If we want to even minimize the installation of package dependencies, we can skip the installation of a few pacakges (e.g., matplotlib and jupyter):

pip install "appfl"

Developer installation

Code developers and contributors may want to work on the local repositofy. To set up the development environment,

git clone https://github.com/APPFL/APPFL.git
cd APPFL
pip install -e ".[dev,examples,analytics]"

On Ubuntu: If the install process failed, you can try:

sudo apt install libopenmpi-dev,libopenmpi-bin,libopenmpi-doc

APPFL Framework Design

In the design of APPFL framework, we decompose an execution of federated learning experiment into three main components, APPFL Server, APPFL Communicator, and APPFL Client. The details and sub-components of these three are detailed as follows:

  • APPFL Server: APPFL server orchestrates the whole FL experiment run by providing the model architecture, loss and metric, and configurations used in the training, and aggregating the client trained models synchronously or asynchronously using certain federated learning algorithms.

    • Model Zoo [examples/models] - This folder contains model architectures used in the given examples, and users can define their own arch for use.
    • Loss [examples/losses] - This folder contains commonly used loss function in ML, and users can define their own loss by inheritting nn.Module.
    • Metric [examples/metric] - This folder contains commonly used evaluation metric for checking the performance of the model.
    • Configuration - As shown in all the example scripts in the examples directory, users can setup the configurations and hyperparameters by passing arguments to the FL experiment runs.
    • FL-Alg Zoo [src/appfl/algorithm] - This folder contains serveral popular FL aggregation algorithms.
  • APPFL Communicator [src/appfl/comm]: The communicator is used for exchanging metadata as well as the model weights between the server and clients. We currently support the following three communication protocols for different use cases.

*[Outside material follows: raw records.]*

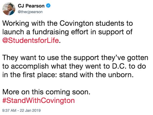Click the word 'fundraising' in the tweet
The width and height of the screenshot is (153, 115).
[50, 32]
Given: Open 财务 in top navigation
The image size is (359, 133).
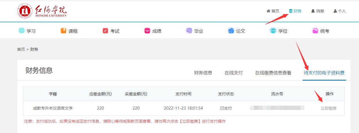Looking at the screenshot, I should pos(295,11).
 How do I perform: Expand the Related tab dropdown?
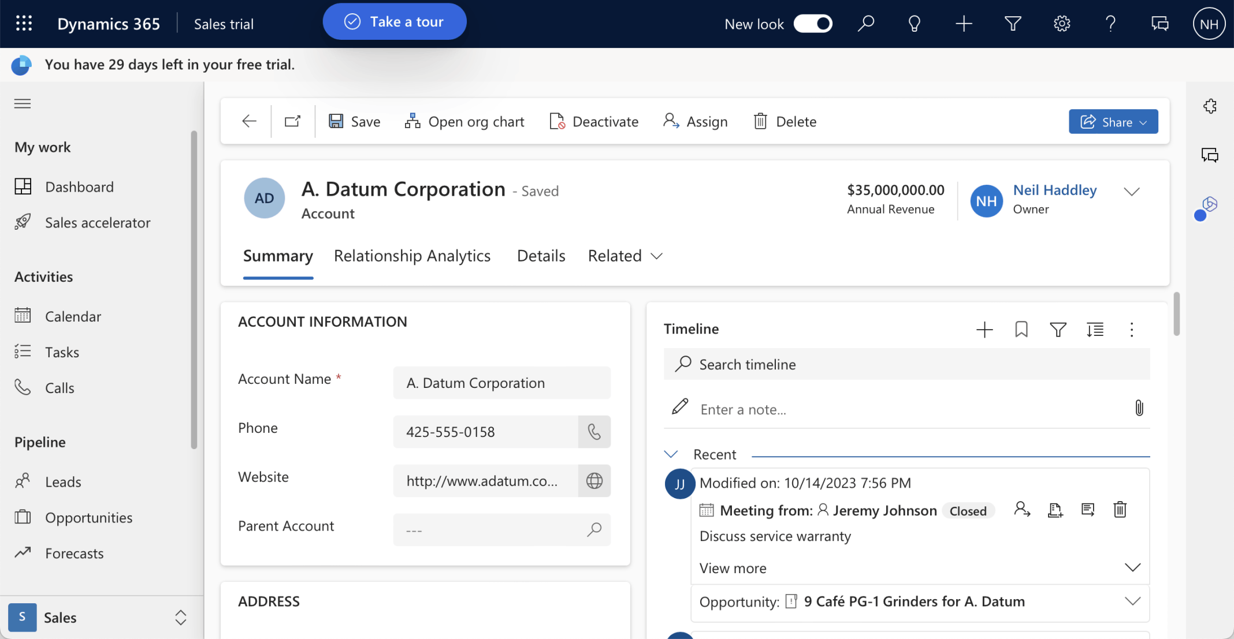point(625,256)
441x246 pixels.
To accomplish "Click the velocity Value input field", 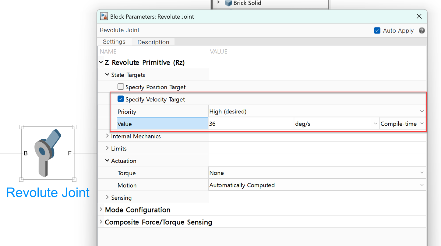I will coord(250,124).
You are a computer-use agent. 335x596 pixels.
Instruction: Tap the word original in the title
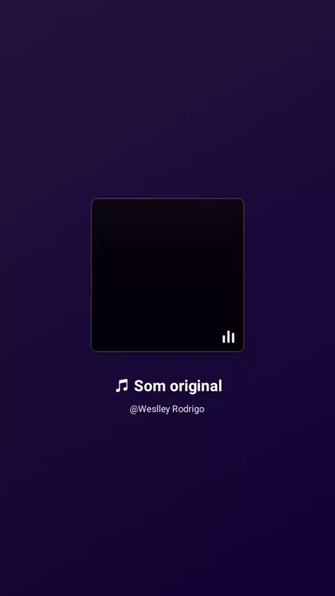[196, 386]
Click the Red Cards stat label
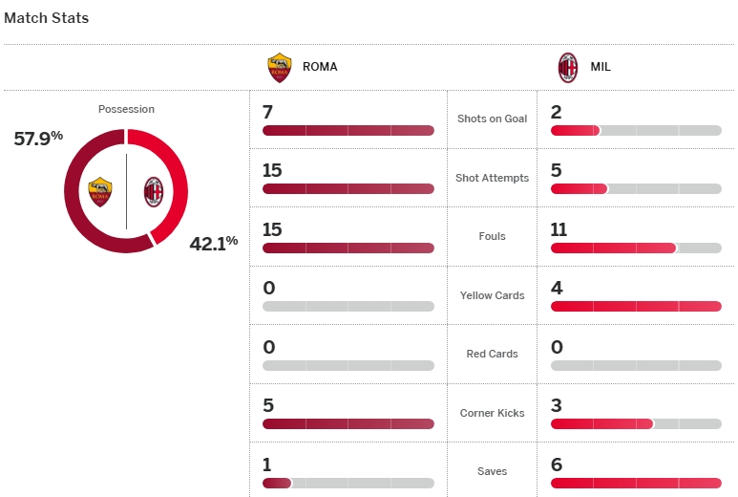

    • MPI - Used for simulating FL experiment on one machine or HPC. MPI communicator now also supports model compression for efficient communication.
    • gRPC - Used for both simulating FL experiments on one machine or HPC, and running FL experiments on distributed machines.
    • Globus Compute - Used for easily running FL experiments on distributed and heterogeneous machines.
  • APPFL Client: APPFL clients have local dataset on disk and and use dataloader to load them for the local trainer to train local models.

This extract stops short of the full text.